:: Required action ::
Taking the line that contains "Click the Data Explorer pulse icon" as the first, copy exactly every line through the last line of the records, and nothing else.

:: Exercise inputs ::
----

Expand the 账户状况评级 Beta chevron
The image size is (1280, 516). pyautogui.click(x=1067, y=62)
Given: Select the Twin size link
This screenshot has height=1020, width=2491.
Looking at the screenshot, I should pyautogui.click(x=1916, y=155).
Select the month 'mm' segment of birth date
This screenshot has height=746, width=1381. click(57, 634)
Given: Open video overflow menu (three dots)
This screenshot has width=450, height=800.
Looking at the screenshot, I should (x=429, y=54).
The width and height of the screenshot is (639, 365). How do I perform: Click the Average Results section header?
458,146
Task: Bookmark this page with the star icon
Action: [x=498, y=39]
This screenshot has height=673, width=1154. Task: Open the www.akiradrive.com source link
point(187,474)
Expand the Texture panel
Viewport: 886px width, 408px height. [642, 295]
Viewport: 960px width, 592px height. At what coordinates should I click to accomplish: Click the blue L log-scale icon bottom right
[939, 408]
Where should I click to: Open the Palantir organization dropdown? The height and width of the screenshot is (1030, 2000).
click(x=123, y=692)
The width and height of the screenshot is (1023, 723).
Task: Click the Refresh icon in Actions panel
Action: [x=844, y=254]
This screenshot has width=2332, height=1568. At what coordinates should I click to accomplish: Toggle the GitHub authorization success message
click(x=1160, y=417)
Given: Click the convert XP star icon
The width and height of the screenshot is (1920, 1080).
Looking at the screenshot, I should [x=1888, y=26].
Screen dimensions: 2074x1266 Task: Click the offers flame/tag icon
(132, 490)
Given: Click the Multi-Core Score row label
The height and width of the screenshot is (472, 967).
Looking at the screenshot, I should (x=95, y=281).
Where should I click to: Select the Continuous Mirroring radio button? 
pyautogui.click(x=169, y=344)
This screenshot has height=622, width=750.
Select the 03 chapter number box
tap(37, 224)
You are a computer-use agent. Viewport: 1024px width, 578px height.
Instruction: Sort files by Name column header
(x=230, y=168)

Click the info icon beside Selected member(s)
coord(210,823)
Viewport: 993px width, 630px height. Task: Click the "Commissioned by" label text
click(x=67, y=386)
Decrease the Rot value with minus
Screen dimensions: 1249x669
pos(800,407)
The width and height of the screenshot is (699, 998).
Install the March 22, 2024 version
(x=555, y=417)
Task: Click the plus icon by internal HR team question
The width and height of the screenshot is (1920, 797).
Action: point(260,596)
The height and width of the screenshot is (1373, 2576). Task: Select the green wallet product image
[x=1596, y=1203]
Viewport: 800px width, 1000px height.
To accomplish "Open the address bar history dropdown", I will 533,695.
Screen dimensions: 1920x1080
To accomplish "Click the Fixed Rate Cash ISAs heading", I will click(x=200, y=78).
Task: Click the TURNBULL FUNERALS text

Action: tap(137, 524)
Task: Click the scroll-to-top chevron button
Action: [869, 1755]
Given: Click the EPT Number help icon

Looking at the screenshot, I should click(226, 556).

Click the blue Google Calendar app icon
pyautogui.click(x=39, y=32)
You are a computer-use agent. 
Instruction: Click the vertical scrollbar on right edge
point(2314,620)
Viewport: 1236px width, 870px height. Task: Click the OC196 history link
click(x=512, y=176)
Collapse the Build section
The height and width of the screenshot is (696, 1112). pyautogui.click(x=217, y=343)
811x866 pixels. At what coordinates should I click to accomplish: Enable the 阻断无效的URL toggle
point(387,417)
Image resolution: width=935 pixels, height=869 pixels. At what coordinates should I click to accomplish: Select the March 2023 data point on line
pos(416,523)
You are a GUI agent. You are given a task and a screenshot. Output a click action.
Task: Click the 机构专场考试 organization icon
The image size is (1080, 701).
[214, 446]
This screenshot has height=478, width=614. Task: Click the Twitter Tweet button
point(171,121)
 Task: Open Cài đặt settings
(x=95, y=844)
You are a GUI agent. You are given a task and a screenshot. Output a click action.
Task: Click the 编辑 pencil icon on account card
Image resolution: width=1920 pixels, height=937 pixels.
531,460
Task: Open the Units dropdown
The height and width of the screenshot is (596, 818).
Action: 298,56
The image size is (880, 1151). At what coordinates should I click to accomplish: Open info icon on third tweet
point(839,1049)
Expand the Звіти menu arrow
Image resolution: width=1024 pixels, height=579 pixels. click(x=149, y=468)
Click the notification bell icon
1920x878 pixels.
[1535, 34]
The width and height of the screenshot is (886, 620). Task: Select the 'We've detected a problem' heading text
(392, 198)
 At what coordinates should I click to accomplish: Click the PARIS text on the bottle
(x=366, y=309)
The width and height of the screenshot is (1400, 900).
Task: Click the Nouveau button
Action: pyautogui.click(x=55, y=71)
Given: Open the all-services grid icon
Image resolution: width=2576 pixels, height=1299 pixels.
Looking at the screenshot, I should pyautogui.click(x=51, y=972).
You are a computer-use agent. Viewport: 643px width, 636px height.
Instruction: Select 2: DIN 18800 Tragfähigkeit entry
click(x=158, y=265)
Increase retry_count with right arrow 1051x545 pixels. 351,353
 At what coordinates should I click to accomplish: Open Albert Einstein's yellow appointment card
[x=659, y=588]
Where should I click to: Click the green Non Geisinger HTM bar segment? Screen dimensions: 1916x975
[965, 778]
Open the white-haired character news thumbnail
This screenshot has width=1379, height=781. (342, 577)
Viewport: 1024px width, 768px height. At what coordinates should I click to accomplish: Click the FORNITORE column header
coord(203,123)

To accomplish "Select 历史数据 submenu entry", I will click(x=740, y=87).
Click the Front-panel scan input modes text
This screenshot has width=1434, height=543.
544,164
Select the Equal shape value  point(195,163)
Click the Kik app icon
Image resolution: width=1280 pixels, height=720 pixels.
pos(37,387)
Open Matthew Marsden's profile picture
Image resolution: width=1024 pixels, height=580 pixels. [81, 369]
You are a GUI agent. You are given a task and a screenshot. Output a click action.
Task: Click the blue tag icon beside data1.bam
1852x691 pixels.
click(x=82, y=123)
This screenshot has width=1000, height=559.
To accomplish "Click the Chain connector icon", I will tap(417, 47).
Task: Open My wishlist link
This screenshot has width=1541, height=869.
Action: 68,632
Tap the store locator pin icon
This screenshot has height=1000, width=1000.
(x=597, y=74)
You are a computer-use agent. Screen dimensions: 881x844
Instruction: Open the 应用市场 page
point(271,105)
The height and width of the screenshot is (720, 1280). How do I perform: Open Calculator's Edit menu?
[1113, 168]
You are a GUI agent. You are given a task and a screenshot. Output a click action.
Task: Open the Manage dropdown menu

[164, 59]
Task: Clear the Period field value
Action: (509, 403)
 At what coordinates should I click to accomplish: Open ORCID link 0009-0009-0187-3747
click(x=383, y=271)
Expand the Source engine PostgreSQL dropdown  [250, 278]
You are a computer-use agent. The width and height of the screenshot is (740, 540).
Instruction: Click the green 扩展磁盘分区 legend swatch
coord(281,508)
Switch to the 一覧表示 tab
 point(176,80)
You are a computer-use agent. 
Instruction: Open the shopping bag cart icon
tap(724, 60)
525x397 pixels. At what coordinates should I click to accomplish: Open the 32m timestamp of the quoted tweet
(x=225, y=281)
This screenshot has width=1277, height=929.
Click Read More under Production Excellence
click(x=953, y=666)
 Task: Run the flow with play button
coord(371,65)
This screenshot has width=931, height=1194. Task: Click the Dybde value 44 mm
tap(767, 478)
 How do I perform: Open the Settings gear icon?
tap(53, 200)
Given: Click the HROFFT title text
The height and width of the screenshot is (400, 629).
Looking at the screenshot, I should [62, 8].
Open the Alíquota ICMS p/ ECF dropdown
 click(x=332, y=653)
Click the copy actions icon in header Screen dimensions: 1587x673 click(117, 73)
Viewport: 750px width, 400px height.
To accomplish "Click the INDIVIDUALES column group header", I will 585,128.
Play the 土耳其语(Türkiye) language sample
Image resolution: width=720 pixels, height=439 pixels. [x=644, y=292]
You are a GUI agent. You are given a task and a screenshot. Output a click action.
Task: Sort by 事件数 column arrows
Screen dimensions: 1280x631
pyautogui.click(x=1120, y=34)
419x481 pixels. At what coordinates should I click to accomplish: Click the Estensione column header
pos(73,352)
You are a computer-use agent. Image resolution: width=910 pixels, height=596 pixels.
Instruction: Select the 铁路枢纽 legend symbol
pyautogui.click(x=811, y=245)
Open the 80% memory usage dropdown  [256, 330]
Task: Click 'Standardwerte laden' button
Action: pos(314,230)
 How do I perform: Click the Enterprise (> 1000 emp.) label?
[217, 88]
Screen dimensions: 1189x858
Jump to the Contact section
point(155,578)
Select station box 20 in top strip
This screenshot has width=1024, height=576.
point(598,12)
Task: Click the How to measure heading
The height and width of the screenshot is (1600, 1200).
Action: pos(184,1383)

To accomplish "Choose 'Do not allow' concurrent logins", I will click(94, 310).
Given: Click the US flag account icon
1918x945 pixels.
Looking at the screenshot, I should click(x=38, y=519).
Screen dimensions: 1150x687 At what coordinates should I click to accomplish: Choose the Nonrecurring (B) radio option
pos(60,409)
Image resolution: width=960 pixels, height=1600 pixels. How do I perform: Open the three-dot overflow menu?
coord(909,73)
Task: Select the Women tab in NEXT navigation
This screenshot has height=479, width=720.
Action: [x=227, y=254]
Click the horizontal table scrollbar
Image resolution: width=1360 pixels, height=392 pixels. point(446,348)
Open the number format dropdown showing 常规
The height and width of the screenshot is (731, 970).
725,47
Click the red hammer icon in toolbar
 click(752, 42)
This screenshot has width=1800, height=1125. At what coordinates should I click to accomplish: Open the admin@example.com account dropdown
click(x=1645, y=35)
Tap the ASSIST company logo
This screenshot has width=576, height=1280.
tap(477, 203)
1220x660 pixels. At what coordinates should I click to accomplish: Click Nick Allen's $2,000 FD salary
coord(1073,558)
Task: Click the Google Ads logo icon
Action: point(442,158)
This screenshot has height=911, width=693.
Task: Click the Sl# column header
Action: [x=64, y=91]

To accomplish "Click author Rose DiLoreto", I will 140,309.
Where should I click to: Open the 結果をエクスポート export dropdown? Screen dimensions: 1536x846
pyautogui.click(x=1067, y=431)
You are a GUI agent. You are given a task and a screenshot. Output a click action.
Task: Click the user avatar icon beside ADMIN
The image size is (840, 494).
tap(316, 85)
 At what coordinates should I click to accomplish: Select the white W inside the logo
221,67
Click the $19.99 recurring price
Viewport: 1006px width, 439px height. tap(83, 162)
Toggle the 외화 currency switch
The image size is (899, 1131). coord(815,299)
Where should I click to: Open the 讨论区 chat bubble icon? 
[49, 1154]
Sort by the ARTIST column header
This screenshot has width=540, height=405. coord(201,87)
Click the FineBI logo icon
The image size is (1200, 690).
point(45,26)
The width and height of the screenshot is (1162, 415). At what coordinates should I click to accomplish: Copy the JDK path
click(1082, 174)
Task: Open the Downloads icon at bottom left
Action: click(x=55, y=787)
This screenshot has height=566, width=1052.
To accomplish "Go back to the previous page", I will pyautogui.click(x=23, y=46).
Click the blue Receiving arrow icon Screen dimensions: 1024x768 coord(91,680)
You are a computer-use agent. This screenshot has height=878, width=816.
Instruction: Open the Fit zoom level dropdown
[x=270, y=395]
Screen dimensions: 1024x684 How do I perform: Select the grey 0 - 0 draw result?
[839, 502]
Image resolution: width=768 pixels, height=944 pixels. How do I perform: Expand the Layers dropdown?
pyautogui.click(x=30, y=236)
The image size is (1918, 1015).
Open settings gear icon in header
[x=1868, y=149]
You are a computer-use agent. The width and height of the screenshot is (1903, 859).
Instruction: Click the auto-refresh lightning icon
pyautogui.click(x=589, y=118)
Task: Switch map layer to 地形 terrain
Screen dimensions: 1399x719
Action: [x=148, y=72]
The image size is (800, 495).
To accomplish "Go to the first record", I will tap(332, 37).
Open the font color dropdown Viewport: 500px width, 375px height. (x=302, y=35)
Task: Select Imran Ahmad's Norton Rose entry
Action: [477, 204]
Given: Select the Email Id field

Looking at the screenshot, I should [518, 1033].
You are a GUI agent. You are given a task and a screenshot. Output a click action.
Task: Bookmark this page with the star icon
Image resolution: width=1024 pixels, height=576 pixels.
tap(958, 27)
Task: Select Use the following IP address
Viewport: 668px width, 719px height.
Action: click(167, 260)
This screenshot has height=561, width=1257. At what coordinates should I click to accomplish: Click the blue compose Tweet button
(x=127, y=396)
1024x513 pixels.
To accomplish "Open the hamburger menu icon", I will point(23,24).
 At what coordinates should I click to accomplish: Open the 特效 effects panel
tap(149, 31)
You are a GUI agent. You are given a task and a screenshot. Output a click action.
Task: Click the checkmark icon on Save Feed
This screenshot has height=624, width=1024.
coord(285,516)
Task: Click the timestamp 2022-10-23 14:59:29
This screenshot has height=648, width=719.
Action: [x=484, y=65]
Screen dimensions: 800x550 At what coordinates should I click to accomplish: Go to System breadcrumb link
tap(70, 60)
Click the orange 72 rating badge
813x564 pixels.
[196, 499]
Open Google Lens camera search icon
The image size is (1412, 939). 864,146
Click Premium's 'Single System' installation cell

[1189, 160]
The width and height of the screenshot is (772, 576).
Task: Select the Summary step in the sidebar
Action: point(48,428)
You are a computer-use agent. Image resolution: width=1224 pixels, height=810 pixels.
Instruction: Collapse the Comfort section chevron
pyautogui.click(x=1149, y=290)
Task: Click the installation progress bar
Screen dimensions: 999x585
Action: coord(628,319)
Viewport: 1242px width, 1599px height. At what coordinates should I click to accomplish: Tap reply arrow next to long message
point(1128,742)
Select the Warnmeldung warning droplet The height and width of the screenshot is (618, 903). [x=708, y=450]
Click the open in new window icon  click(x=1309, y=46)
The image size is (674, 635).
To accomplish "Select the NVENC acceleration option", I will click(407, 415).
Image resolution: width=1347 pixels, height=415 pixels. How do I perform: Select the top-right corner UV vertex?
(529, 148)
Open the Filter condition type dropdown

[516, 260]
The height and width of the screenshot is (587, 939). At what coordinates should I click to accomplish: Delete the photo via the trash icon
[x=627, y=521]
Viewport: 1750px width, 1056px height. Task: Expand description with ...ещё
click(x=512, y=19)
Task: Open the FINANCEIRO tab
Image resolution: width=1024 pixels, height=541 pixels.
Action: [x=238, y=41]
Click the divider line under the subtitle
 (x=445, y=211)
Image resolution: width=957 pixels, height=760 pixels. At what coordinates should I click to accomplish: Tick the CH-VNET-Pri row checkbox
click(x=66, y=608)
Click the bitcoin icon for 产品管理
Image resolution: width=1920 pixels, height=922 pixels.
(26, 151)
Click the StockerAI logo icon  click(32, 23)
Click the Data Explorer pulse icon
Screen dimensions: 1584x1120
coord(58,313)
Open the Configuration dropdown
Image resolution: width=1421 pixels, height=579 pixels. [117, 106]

----

:: Answer for this exercise ::
Click the Data Explorer pulse icon
Screen dimensions: 1584x1120
coord(58,313)
Open the Configuration dropdown
Image resolution: width=1421 pixels, height=579 pixels. [117, 106]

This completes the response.